Planning a wine tasting trip to Washington State? You'll find a winery just about anyplace you visit in Washington these days; from Bainbridge Island, up to Lake Chelan, down to Richland and along the Columbia River Gorge.
These eight wine tasting tips will enhance your next visit to the wineries of Washington Wine Country.
Tip 1. It's Tasting not Drinking
Going wine tasting is about tasting wine, not drinking. Some people you bump into at the wineries are going for volume - bad form and potentially dangerous. See Tip 4 below.
Tip 2. The Tasting Fee
Many wineries do have a tasting room fee of about $5. Be prepared to pay to taste - be thankful if the winery you visit has no tasting fee (some wineries may subtract the tasting fee from your purchase - bonus).
Tip 3. Spitting is Okay at a Winery
If you don't like the wine in your glass, you are not obligated to drink it. There should be a "dump bucket" on the counter where you can dump the wine you don't want to drink (make sure it is the dump bucket and NOT the water pitcher). If you are talented, and careful, you can also spit the wine into the bucket. Have some Wine Away with you just in case you miss.
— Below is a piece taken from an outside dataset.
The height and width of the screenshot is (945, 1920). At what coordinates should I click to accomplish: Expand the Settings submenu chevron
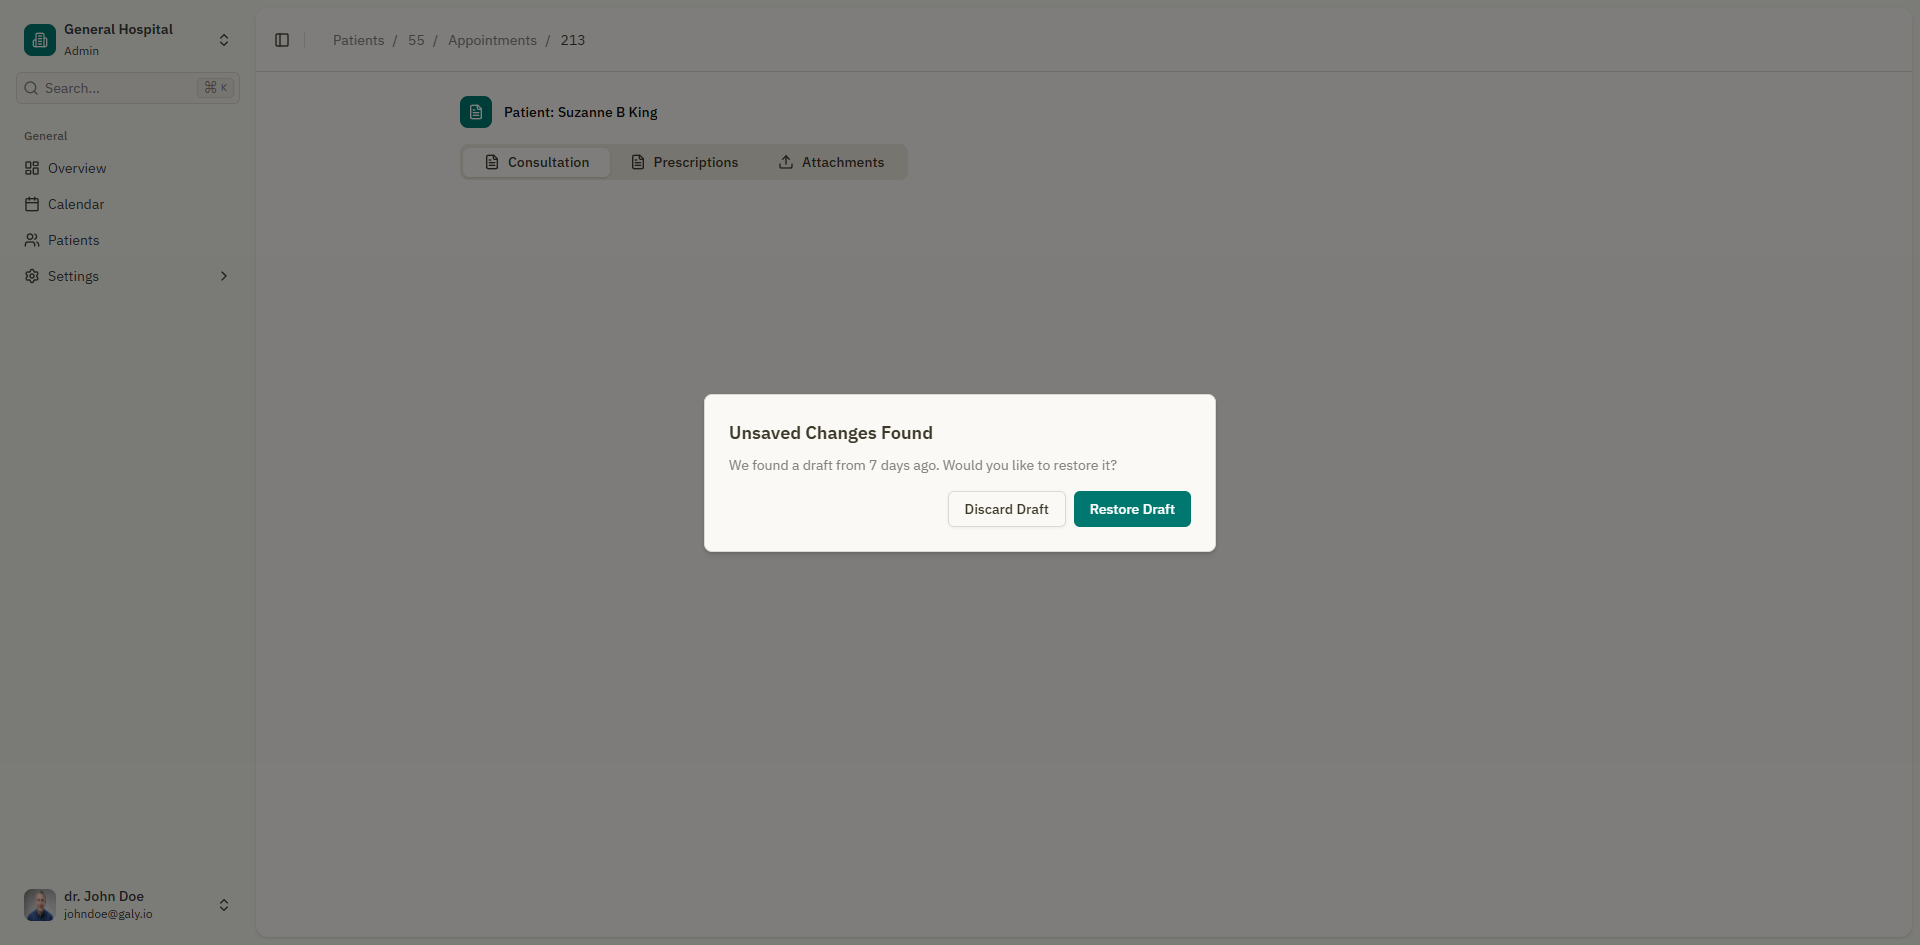click(x=224, y=276)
Tip 4. The Tasting Process (and some sub-tips)
Once the wine is poured in your glass, there is a process to the tasting:
a) Check Color and Clarity
Look at the color of the wine. Is it clear, dark, cloudy, golden, red, or brownish? There are ranges of color per varietal.
b) Release the Aroma
Swirl the wine in the glass to release aromas in the wine, and then smell the wine. What do you smell? Swirl and smell again. Don't rush this part of the process - I often wander around the tasting room with my wine, swirling, smelling and generally taking time to appreciate how it smells.
c) Taste the Wine
Don't drink your wine in one swallow. Leave some wine in your glass for another taste - sips please.
There are essentially three flavor profiles you are analyzing in wine: beginning (attack), middle (mid-palette), and end (the finish). A well-balanced wine will be complimentary all the way through attack, mid-palette and the finish. The more wine you taste, the better your palate will become at describing what you taste.
Tip 5. Take Notes
Take some written notes about the wines you taste. No matter how good you think your memory is, after several tastes and several wineries, it won't be reliable. Your notes will become valuable reminders of the wines you enjoyed, so you can buy more later.
Tip 6. Buy a Bottle
Must you buy a bottle? Even if you don't like any of the wines? Yes, please. Except, you are not obligated to buy wine if you paid for the tasting. It is a courtesy to say, "thank you" for the wine and the conversation by purchasing a bottle.
Tip 7. Tipping
Should you tip? Most wineries don't expect tips. Most people don't tip the hostess/host at the tasting room (I should know). But think on this. Coffee baristas get tipped all the time for $5 cups of joe. Should you feel obligated to tip after buying $30, $100 or even $1,500 of wine? Even after all the great conversation and information
Tip 8. Have Fun
You should find several bottles of wine you like at many of the wineries you visit. I know I always do. If you find yourself obsessing about Washington wine, holding blind tastings with friends and rambling on and on about your latest discovery, then you have become Wild 4 Washington Wine. Have you considered contributing to a wine blog? Fire off an email or tweet me if you do.
Additional notes (yes, this makes for more than 8 tips)
* Don't wear perfume or cologne to the tasting room. The point of going wine tasting is to taste and smell the wine in the glass, not your perfume.
** It is common practice among the experienced tasters to hold the glass by the stem (no fingerprints on the glass, no hand warming the wine in the glass, and it is easier to swirl the wine by holding the stem).
*** Experienced tasters also bring a bottle of water with them - stay hydrated.
**** Don't drink and drive. If you lack a designated driver, then take breaks between wineries to re-hydrate and eat some food. We want everyone to have a safe and positive wine experience.